Planter box, sub-irrigated

Sub-irrigated planter box on wheels

Our yard isn’t ideal for growing. In the morning, the house casts a shadow. On a sunny day, the awning that keeps our sun porch from boiling casts a shadow. The tree casts a shadow in the afternoon. The grill stands in the way of conveniently working on one strip. So if I wanted the kids to enjoy gardening, I needed something accessible and sunny.

Enter the planter box. After plenty of reading and research, I found AlboPepper’s sub-irrigated planter, 30 minutes of clear instructions and a system that was self-contained. (Most others stood on soil, which I didn’t want, given that our lawn is so small the kids can barely play ball on it.)

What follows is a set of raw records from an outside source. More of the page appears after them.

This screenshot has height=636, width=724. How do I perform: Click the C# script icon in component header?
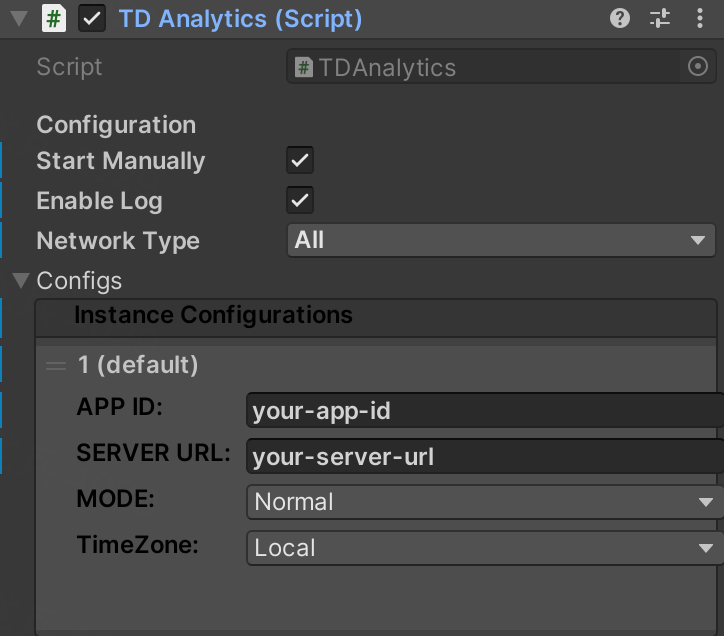click(54, 19)
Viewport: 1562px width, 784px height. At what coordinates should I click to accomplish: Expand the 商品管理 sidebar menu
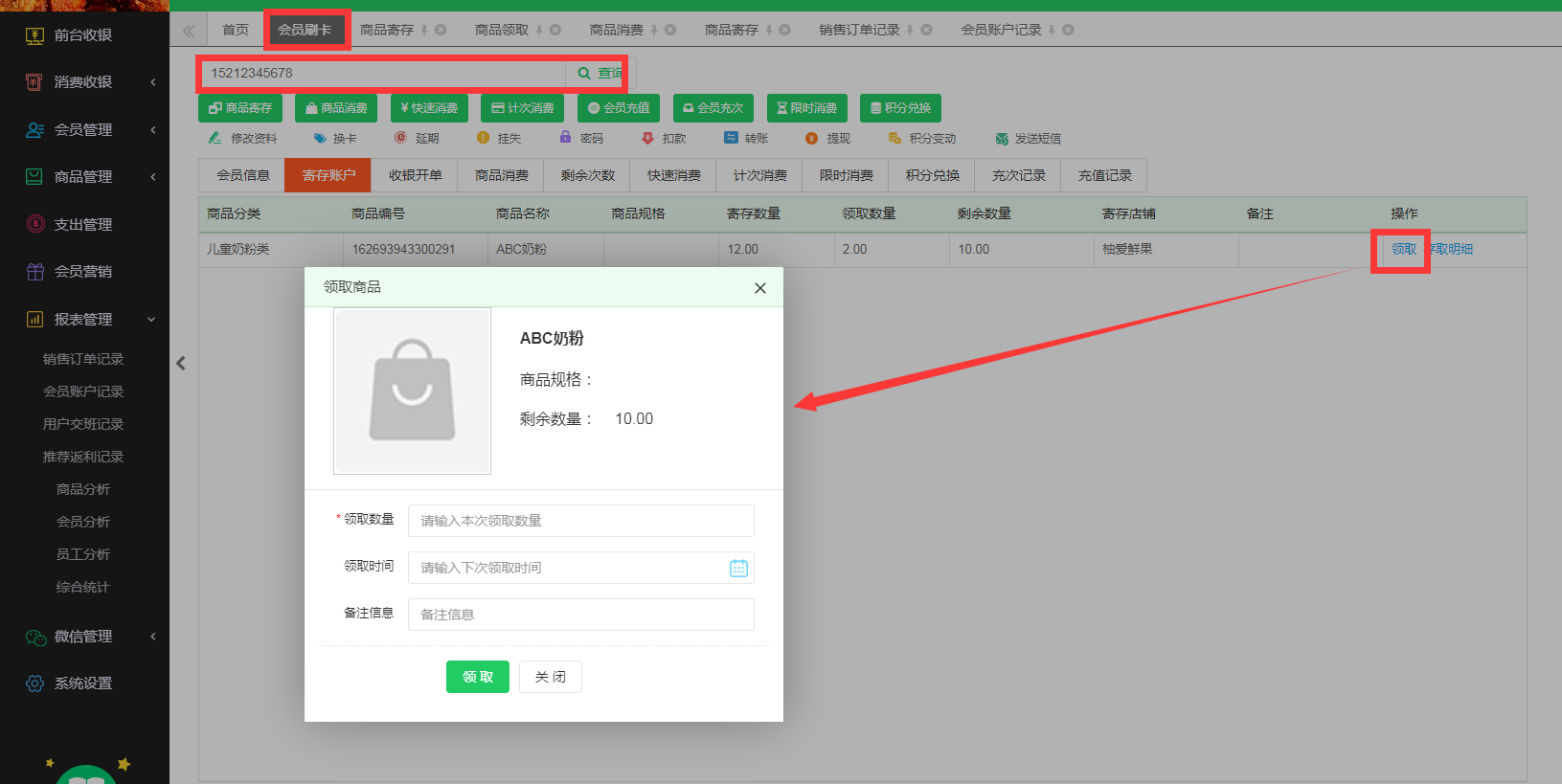tap(83, 177)
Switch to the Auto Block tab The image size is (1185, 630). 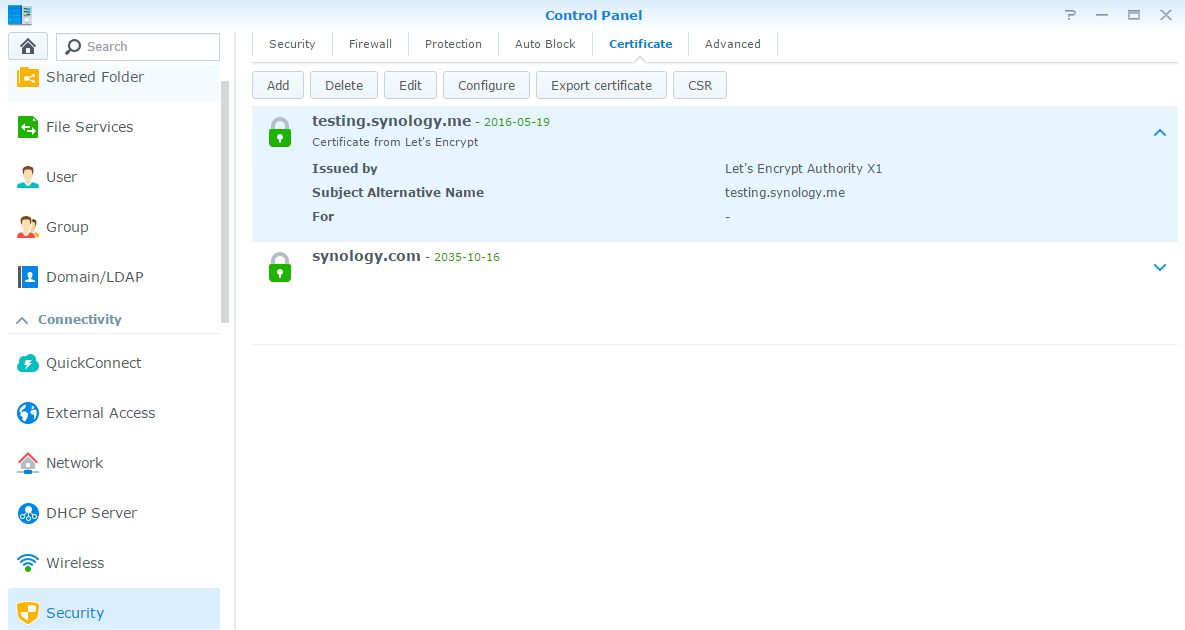[545, 44]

I planned to modify his plan to include caster wheels to make the box movable on our patio, and the size of my box would be that of the standard European shipping pallet, 80 by 120 cm (32 by 48 inches). Getting the shipping pallet with frame was the easiest part: I got it used for 6 francs. And then it sat in our sun porch for a long time…

Finally, I sat down and did math, calculating the total length of my 10 cm corrugated drainage pipe and the total volume of soil I’d need, as well as the dimensions of the pond liner that would keep the wood from getting wet. I purchased those supplies along with the wheels (picked to support the weight I’d calculated), struts, and screws. It was hard to translate the soil components into German, so I’m still not sure my planter box wicks the moisture up as intended, but 2019 has been rainy, which means the jury’s still out.

And then, I got busy building.

JAS helping saw the bottom
JAS helps me cut a cupboard backing to size

The pallet has holes, so I repurposed cupboard backing I no longer needed (the cupboard had also seen a makeover) to spread the load and keep the pond liner from stretching.

The cupboard backing nailed to the pallet.
The girls playing with leftover cupboard backing and corrugated slotted drainage pipe.
Jam session on the pallet. Cupboard backing still holding up, although I had to bang a few nails back in.
Screwing on the caster wheels early was a life-saver and helped me move the box around much more easily. Here I have clamped a strut in place to pre-drill and then attach with screws. (After taking this picture, I undid the clamp before screwing down the strut…)
The view from above, all struts affixed.
Here’s where some luck came in: the overflow drainage hole fit nicely between strut and metal pallet frame corner.
In goes the pond liner. This process was like making a bed inside-out.
I used masking tape to hold down the liner. It was a bit larger than planned, which meant I couldn’t fold it according to AlboPepper’s instructions. You can see I tried to fold a triangle and lay it to one side of the corner, but that only works if the pond liner doesn’t rise above the edge of the planter box.
Enter origami! Squish a smaller triangle to either side and the flap folds over the edge at the corner, even keeping the triangles from coming undone.
A close-up of the origami solution, stapled down on the outside.
Inside close-up. It doesn’t lie fully flat, but close enough.
I used “Unkrautvlies” to cover the drainage pipe ends. It’s not terribly strong, but I figure it doesn’t need to be.
First pipes are in. It was hard work to get them straightened.
After some filing and plastic cutting, the overflow tube is in! It’s rubber tubing from an old shower hose.
The marking on the short tube is there so the slit in the fabric lines up with the rubber tube.
AlboPepper put the irrigation hole in a corner. I wanted it in the middle because that way it would be least likely to get in the way of the kids, who were going to get a quadrant each.
I drilled holes into a plastic IKEA kiddie table leg.
Now the hollow leg serves as a water inlet. Luck strikes again: the garden hose is just a touch smaller and will stay in there even with the water on.
In goes dirt and mulch and fertilizer and perlite.
Ta-da! Later I sawed the corner off the plastic kiddie table so the inlet got a screw top to keep airborne junk and gunk out.
No sooner had we planted the seeds that we needed to cover it up with a trash bag. Snow in May? Really?
And this is what it looks like mid-June. One advantage of being on wheels is that it’s pretty hard for snails to get in.

4 thoughts on “Sub-irrigated planter box on wheels

    1. thduggie Post author

      We’re not actually rolling it around much, if at all. But we could. Well, I could, or the kids maybe if they all push together. It’s a heavy beast. As I recall, around 900 pounds.

      Reply
    1. thduggie Post author

      I didn’t post how the boys ran a marble track from the tree with the drainage pipe. Prep was fun, and so far watching stuff grow is fun, too. I think the kids will also learn that planting too much can be counterproductive. We’ll see!